The Blue Jays Closer Situation

By Erik Hahmann
Trying to predict who will end the season leading the Blue Jays in saves is like trying to beat the UConn women’s basketball team: It just can’t be done. Over the last five years there have been four different saves leaders for Toronto, with no one leading in back-to-back seasons. The 2009 season was especially rough on the closer position for the Jays, as the team leader had 11 saves. Here’s the list of the leaders over the past five seasons and their saves totals:
2009: Jason Frasor (11)
2008: B.J. Ryan (32)
2007: Jeremy Accardo (30)
2006: B.J. Ryan (38)
2005: Miguel Batista (31)
The Jays are staging a three-man competition for closer this spring, meaning there’s a good chance we will see another new face atop that list. The three men involved in this competition are Toronto stalwarts Jason Frasor and Scott Downs, along with the newly acquired Kevin Gregg. Let’s focus on Frasor and Downs first.
jasonfrasor.jpgThe Blue Jays turned to Frasor for their closing duties last season after releasing the oft-injured B.J. Ryan in early July. Frasor, who had closing experience from his 2004 rookie campaign, responded well to the promotion, putting up a 2.50 ERA, striking out 56 batters and walking just 16 in saving 11 games for a bad Blue Jays team. The 2.50 ERA is nearly two full runs lower than it had been over his three previous seasons, so some regression might be in order – despite some encouraging progress in his walk rate, which was by far the best of his career.

Since converting into a full-time reliever in the 2007 season, Downs has been one of the best set-up men in baseball. His ERA hasn’t finished above 3.09 and his Ground Ball Percentage (GB%) has never fallen below 55.7% in that time frame. That last part is important since keeping balls on the ground, and by extension in the yard, is an important part of a closer’s duties. Downs did save nine games a season ago, but Blue Jays Manager Cito Gaston seems like he’d rather Downs fill the type of roving reliever role that J.P. Howell has with the Rays, saying: “I’ve got a feeling that Scott, he’ll pitch anywhere you want him to pitch.
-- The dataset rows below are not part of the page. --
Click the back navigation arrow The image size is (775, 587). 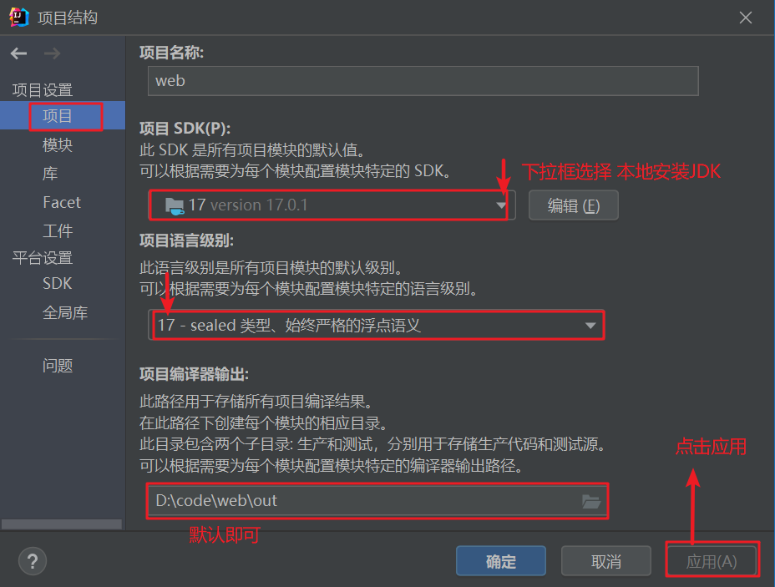(18, 53)
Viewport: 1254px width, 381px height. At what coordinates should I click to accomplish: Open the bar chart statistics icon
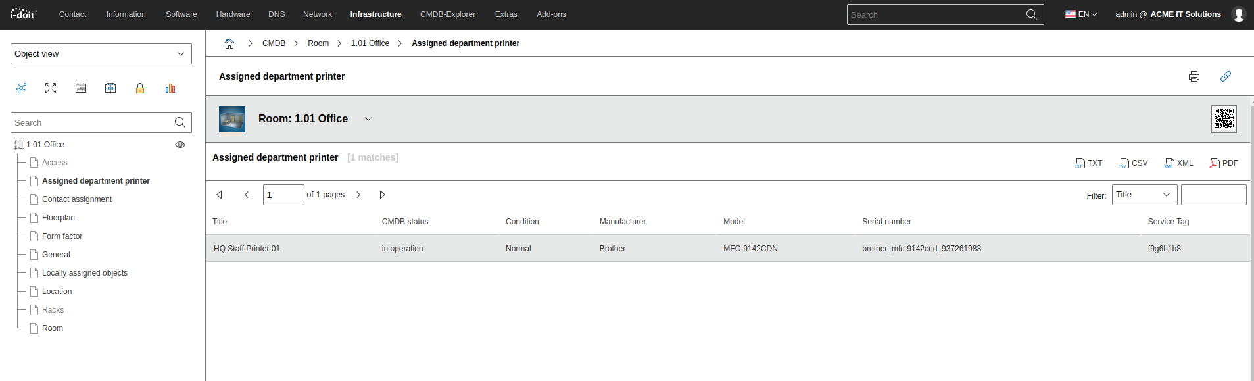(170, 88)
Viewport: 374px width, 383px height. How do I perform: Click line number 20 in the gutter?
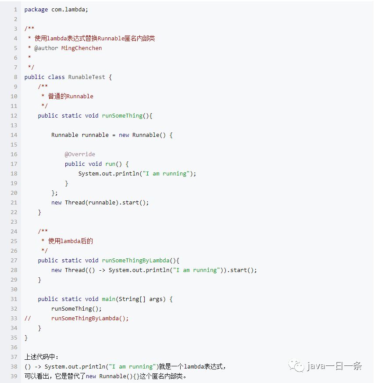14,193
He’s not going to be upset if he’s closing or not closing.” Not a good sign for the Scott Downs For Closer supporters out there.
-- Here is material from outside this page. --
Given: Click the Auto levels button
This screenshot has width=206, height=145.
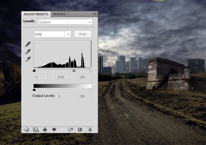Looking at the screenshot, I should pyautogui.click(x=83, y=34).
The Blue Jays signed Gregg to a one year, $2.75 million dollar contract this winter. Gregg is an experienced closer with 85 career saves under his belt. He had a rocky 2009 season with the Cubs – his ERA was over 5.00 in early June and ended at 4.72 – losing his closing to Carlos Marmol. That’s even though Gregg posted a 9.31 K/9 and his lowest walk rate since 2006, numbers which suggested some back luck on the ERA front. Home runs were his bugaboo, allowing 13 in only 68.2 IP after yielding just 10 in the previous two seasons combined. The 13 home runs are an outlier, likely to make their way back down this season, which would in turn make Gregg’s other numbers look respectable once again.

If the Jays wanted to make a decision based solely on spring stats (a policy we would not advise given the issues of small sample size and uneven competition), Downs and his 0.00 ERA and 5 Ks would be the runaway winner to this point, with Gregg (5.40 ERA) second and Frasor (8.31) a distant third.
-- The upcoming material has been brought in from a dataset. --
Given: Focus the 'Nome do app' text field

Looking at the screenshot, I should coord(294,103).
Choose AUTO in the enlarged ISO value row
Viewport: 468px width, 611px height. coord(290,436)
Taking everything into consideration, Gregg looks like the Jays’ most likely pick. Losing teams rarely spend nearly three million dollars on a reliever that’s not finishing games for them, and 20-plus saves for Gregg at the trade deadline could make him more attractive to a contender, potentially enabling the Jays to add prospects to their farm system. Gregg’s Average Draft Position is 329th, making him a cheap late-round pickup that could end up paying dividends – even if only for a few months.